When I awoke on Friday morning, I hadn’t wanted to feel better. I wanted to still be sick. I wanted to stay home from school. I couldn’t bear the thought of all the laughter behind my back, all the teasing comments, all the mocking stares that I would receive at school.
You see, my school has a lot of mean kids in it; a lot a people who take “jokes” too far. There are Mean Girls who tease the fat kids, the nerds, and the usually normal people who happened to fall into an embarrassing circumstance. I am now in the latter category, quite literally.
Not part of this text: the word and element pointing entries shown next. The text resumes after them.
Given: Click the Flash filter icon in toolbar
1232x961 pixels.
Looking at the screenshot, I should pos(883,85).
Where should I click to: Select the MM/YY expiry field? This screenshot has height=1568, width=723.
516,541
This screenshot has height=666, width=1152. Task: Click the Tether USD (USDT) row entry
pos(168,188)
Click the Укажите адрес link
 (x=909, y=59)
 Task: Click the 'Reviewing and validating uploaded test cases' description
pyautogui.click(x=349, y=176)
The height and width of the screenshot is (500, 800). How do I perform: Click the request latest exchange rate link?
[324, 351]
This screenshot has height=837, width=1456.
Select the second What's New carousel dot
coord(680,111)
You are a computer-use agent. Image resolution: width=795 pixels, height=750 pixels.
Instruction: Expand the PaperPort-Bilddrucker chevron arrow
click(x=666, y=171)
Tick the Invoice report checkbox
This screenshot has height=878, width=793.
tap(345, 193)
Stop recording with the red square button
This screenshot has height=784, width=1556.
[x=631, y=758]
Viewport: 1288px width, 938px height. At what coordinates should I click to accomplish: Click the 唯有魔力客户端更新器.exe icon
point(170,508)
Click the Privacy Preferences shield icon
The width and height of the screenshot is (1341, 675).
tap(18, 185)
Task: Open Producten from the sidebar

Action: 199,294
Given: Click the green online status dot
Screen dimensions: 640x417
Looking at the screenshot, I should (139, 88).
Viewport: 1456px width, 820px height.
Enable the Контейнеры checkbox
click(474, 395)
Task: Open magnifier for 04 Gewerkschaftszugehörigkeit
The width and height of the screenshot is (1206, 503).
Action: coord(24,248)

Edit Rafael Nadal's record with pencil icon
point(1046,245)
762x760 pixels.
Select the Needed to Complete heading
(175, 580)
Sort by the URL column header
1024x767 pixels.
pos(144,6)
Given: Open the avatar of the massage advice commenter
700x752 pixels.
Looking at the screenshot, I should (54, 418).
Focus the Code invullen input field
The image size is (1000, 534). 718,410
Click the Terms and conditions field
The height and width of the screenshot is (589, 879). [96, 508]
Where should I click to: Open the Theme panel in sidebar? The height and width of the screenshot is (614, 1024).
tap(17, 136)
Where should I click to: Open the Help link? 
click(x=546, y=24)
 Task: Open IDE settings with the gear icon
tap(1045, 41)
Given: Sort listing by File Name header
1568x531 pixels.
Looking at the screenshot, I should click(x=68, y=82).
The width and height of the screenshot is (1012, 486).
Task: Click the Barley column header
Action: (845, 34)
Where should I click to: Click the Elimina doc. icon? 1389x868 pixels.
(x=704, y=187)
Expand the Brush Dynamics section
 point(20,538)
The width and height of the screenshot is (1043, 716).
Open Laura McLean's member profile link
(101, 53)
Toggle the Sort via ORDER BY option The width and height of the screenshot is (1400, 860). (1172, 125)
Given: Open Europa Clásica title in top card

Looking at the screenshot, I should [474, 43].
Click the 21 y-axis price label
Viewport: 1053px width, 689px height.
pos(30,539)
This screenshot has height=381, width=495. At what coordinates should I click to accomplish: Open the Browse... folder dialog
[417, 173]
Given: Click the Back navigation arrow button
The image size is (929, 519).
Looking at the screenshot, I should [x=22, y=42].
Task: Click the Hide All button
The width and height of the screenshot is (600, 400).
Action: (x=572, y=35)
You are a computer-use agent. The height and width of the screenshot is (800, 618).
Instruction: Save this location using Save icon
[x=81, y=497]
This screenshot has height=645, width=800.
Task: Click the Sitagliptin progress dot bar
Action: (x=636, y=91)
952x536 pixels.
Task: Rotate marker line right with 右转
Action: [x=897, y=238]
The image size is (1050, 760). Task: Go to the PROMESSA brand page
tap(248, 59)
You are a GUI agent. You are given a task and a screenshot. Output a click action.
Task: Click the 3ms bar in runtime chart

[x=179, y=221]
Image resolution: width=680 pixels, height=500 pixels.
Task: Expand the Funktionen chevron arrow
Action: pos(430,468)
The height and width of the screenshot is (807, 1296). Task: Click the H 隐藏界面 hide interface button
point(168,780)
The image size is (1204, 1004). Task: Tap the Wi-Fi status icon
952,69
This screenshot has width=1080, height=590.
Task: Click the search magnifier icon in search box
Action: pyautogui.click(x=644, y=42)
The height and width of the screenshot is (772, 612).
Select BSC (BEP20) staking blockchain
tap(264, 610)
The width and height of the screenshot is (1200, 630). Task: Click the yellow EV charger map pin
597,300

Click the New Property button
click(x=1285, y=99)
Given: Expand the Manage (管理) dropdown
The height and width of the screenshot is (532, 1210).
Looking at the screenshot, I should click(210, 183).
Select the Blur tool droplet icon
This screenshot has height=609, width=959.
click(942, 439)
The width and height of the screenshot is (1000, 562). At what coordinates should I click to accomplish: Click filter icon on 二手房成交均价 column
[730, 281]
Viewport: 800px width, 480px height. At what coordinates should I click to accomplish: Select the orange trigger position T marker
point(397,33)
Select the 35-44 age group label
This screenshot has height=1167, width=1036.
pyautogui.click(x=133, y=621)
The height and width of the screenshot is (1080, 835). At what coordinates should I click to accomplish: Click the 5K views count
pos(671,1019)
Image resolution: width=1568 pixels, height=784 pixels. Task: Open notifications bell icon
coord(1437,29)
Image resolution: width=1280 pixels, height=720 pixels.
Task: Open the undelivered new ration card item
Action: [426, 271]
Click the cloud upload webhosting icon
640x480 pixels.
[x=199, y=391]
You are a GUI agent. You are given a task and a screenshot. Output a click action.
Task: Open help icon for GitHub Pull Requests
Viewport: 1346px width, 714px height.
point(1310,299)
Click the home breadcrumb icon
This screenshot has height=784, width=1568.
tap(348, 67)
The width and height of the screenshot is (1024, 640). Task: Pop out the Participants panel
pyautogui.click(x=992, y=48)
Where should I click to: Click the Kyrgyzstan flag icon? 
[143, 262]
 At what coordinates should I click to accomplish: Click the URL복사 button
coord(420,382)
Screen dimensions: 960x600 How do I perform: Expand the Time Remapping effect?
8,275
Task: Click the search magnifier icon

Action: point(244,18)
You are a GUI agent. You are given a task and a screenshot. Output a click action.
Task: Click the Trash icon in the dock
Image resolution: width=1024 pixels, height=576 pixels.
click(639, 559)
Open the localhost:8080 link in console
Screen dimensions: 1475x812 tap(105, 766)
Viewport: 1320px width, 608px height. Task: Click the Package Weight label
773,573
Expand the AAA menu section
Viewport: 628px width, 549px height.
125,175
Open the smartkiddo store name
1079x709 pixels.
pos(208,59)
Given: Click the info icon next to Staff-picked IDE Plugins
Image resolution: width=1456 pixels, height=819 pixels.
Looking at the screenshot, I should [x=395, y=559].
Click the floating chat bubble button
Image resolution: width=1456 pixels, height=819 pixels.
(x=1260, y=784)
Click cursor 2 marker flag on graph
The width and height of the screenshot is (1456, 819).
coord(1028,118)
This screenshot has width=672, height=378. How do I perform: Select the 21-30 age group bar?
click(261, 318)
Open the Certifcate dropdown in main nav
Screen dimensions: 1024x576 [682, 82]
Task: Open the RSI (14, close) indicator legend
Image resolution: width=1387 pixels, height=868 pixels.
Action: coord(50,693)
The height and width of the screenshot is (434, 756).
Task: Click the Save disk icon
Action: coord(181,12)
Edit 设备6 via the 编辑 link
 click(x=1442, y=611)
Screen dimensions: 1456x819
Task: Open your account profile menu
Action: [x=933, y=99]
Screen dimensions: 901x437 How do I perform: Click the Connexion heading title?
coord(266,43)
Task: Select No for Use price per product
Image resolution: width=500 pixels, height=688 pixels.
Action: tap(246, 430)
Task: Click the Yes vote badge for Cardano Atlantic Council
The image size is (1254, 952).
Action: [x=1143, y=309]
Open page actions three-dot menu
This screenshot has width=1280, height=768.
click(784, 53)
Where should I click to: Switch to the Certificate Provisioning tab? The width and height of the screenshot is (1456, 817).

It was Tuesday night. I was at my chorus concert. The night was bad enough already. I was coming down with a cold, so my singing was horrible. After a painful twenty minutes of projecting my croaky voice, my group (the tenth grade) filed off the stage. There are a set of stairs that lead off the stage and onto the floor. Just three steps. They shouldn’t be that hard to walk down.
But for me, they somehow were. I could not handle that tiny staircase. And I tripped. My shoes slipped on the waxed floor of the stage. I crashed down into Vanessa Nichols, who was on the bottom step. She merely stumbled a bit, but regained her footing. I, on the other hand, swerved off the top step and fell down on my side.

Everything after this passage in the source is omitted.